Da cosa dipende il maggior livello dello spread italiano? Non c’è dubbio che il livello dello spread di un Paese sia influenzato da vari fattori.[1] Tra questi fattori, però, il livello del debito pubblico sembra essere dominante e per motivi ben chiari: al crescere del debito pubblico, a parità di altre condizioni, aumenta il rischio che un Paese, soprattutto in presenza di shock economici, non riesca a ripagare il debito che giunge a scadenza. Di qui la richiesta degli investitori di un rendimento relativo (e quindi di uno spread) più elevato per compensare tale rischio rispetto ai Paesi a rischi nullo (come la Germania).

Il legame tra spread e livello di debito nell’area dell’euro è confermato graficamente dalla Fig. 2, in cui ci focalizziamo sui Paesi che hanno adottato l’euro per un periodo più prolungato.[2] Il livello di spread dei titoli di Stato decennali è infatti correlato positivamente con il livello di debito in percentuale al Pil del 2022 dei singoli Paesi (il coefficiente di correlazione è di 0,6).

Il grafico, oltre a confermare la relazione tra debito pubblico e spread, conferma anche l’influenza di altri fattori. In particolare, l’Italia ha avuto negli ultimi mesi uno spread che sembrerebbe più alto di quello che è giustificato dal pur elevatissimo rapporto tra debito pubblico e Pil, collocandosi circa 60 punti base al di sopra della retta di regressione.

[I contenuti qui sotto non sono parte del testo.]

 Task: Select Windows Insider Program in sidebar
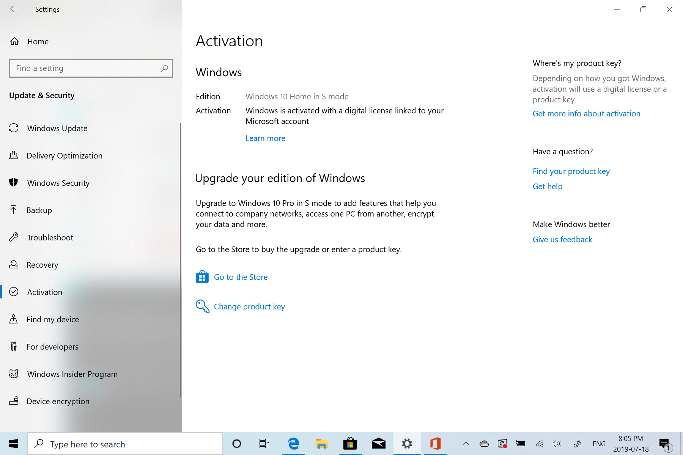(x=72, y=374)
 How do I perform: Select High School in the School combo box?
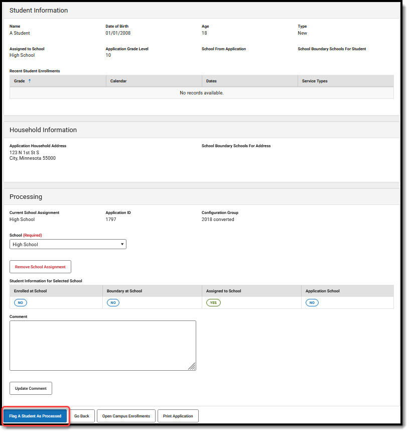[68, 244]
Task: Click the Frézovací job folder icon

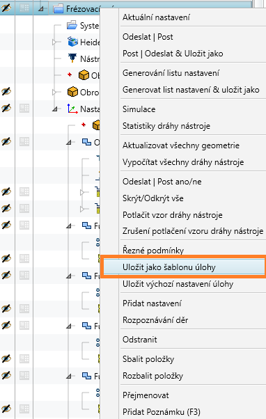Action: pos(58,8)
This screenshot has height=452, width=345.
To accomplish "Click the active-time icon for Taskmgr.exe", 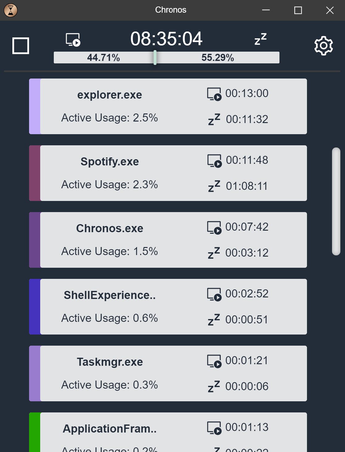I will click(214, 361).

Altri casi anomali di questo tipo sono Cipro, la Slovacchia e Malta, mentre la Germania, in base al suo debito, dovrebbe avere un tasso di interesse più alto (Fig. 3).[3]

Un commento riguardo alla Grecia. Il fatto che il suo spread sia ora più basso di quello italiano viene talvolta attribuito alla più favorevole composizione del suo debito, costituito per circa tre quarti da debito nei confronti delle istituzioni europee (in primis il Mes) a seguito dell’operazione di salvataggio iniziata nel 2010. Il debito nei confronti delle istituzioni europee sarebbe “meno pesante” perché a lunghissima scadenza. In realtà, il grafico suggerisce che lo spread greco non sia così anomalo, ma che l’anomalia sia nel livello dello spread italiano. Fra l’altro la caduta dello spread per la Grecia rispetto a quello dell’Italia è abbastanza recente, il che conferma che altri fattori, piuttosto che la composizione del debito, abbiano contribuito al miglioramento nel posizionamento di questo Paese nella classifica degli spread.[4]

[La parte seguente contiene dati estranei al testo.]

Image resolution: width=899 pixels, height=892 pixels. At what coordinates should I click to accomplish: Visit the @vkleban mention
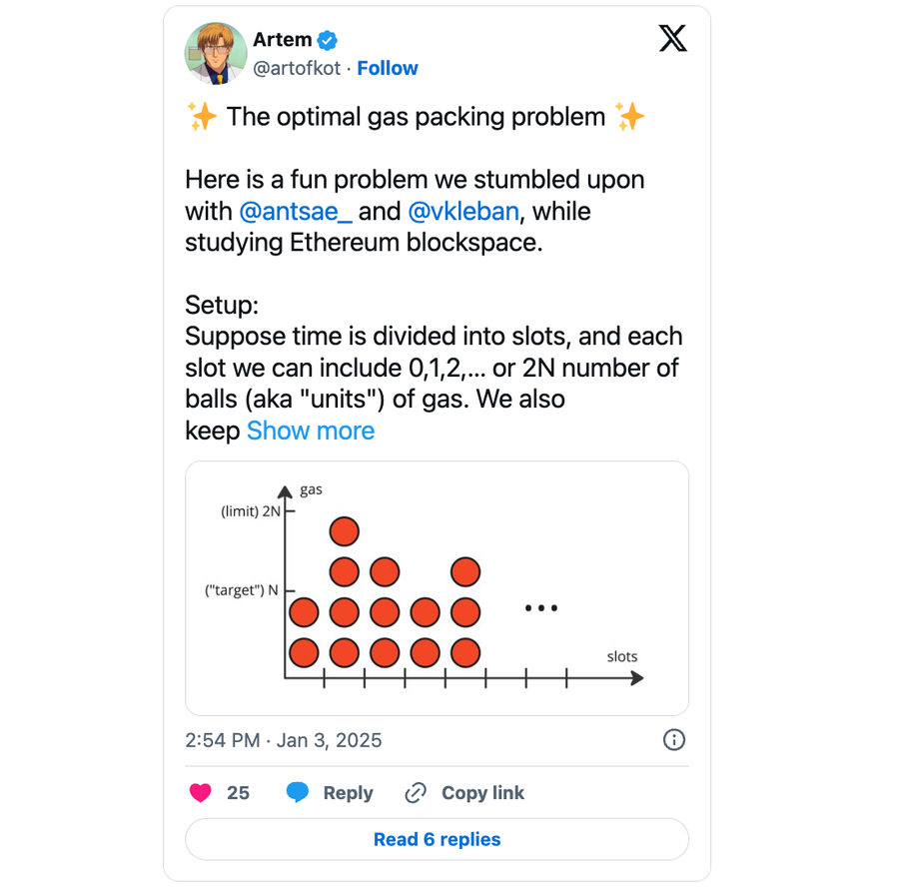click(x=463, y=212)
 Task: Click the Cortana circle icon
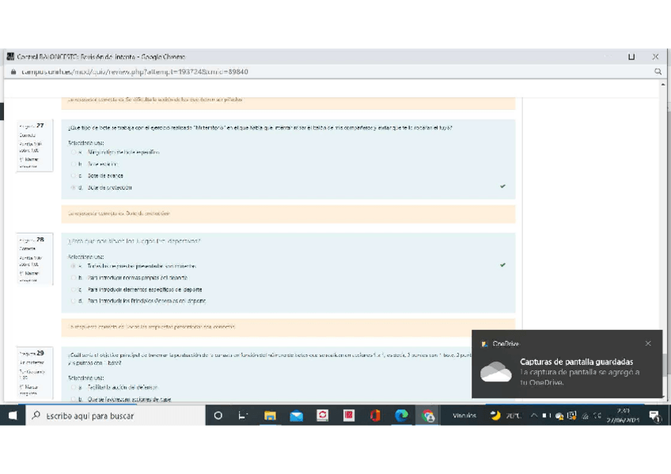point(218,415)
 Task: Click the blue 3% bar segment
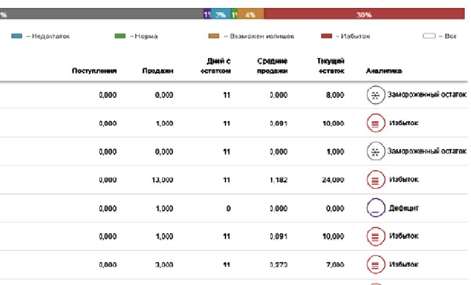[x=221, y=14]
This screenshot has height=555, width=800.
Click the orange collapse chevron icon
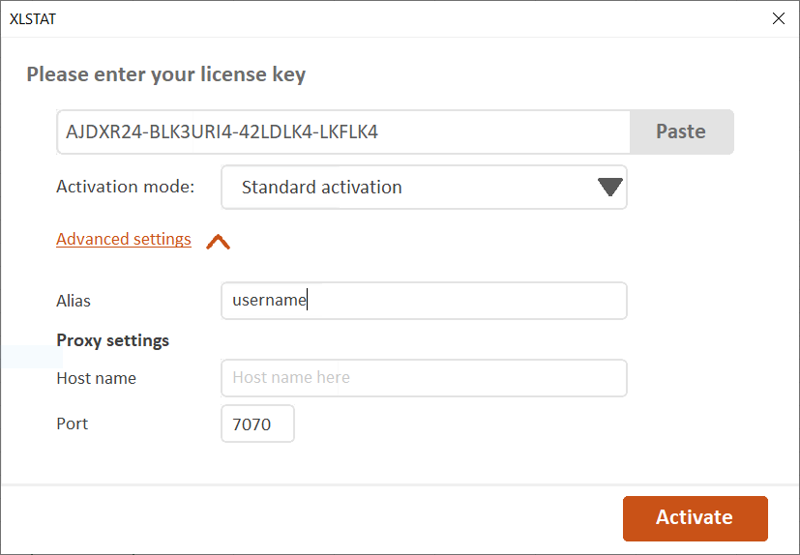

Tornando all’Italia, a contribuire alla scarsa fiducia dei mercati possono essere i ritardi nell’esecuzione del PNRR (sia in termini di investimenti che in termini di riforme). Se, dunque, i giudizi delle principali agenzie di rating per ora hanno confermato le valutazioni sull’Italia, il timore di vedere il proprio debito categorizzato come “spazzatura” (junk) dimostra che le prospettive italiane sono per lo meno precarie. Ciò detto, un ulteriore lavoro anche a livello econometrico, utilizzando un campione di Paesi più ampio di quello considerato e/o dati in panel per gli stessi Paesi, sarebbe utile per identificare le cause del nostro spread, più elevato di quello che, a prima vista, sarebbe suggerito dal rapporto tra debito pubblico e Pil.


[1] Il dato sul debito si riferisce al debito totale, senza distinguere tra detentori. Risultati molto simili, in termini di correlazione, si ottengono utilizzando il debito detenuto dal settore privato, escludendo quindi, in particolare, quello detenuto da BCE e Unione europea. Tra i vari contributi alla letteratura in materia ricordiamo: D. Ceci, M. Pericoli, “Sovereign Spreads and Economic Fundamentals: An Econometric Analysis”, Bank of Italy Occasional Paper, 2022; A. Bassanetti, C. Cottarelli, A.F. Presbitero, “Lost and found: market access and public debt dynamics”, Oxford Economic Papers, 2018; “Italy’s Sovereign Bond Spreads: Evolution and Drivers”, International Monetary Fund, 26 luglio 2023.

[2] Il campione include i Paesi dell’Eurozona che utilizzano l’euro da più di dieci anni, per i quali si può pensare che il differenziale abbia raggiunto un livello di lungo termine, superando una fase transitoria dopo l’entrata nell’euro.

[3] Dato che il grafico si riferisce allo spread rispetto alla Germania (che quindi per definizione ha uno spread pari a zero), ciò significa che tutti i punti relativi agli altri Paesi dovrebbero essere più bassi.

[4] Per approfondire si veda la nostra precedente nota: “Spread, il sorpasso della Grecia”.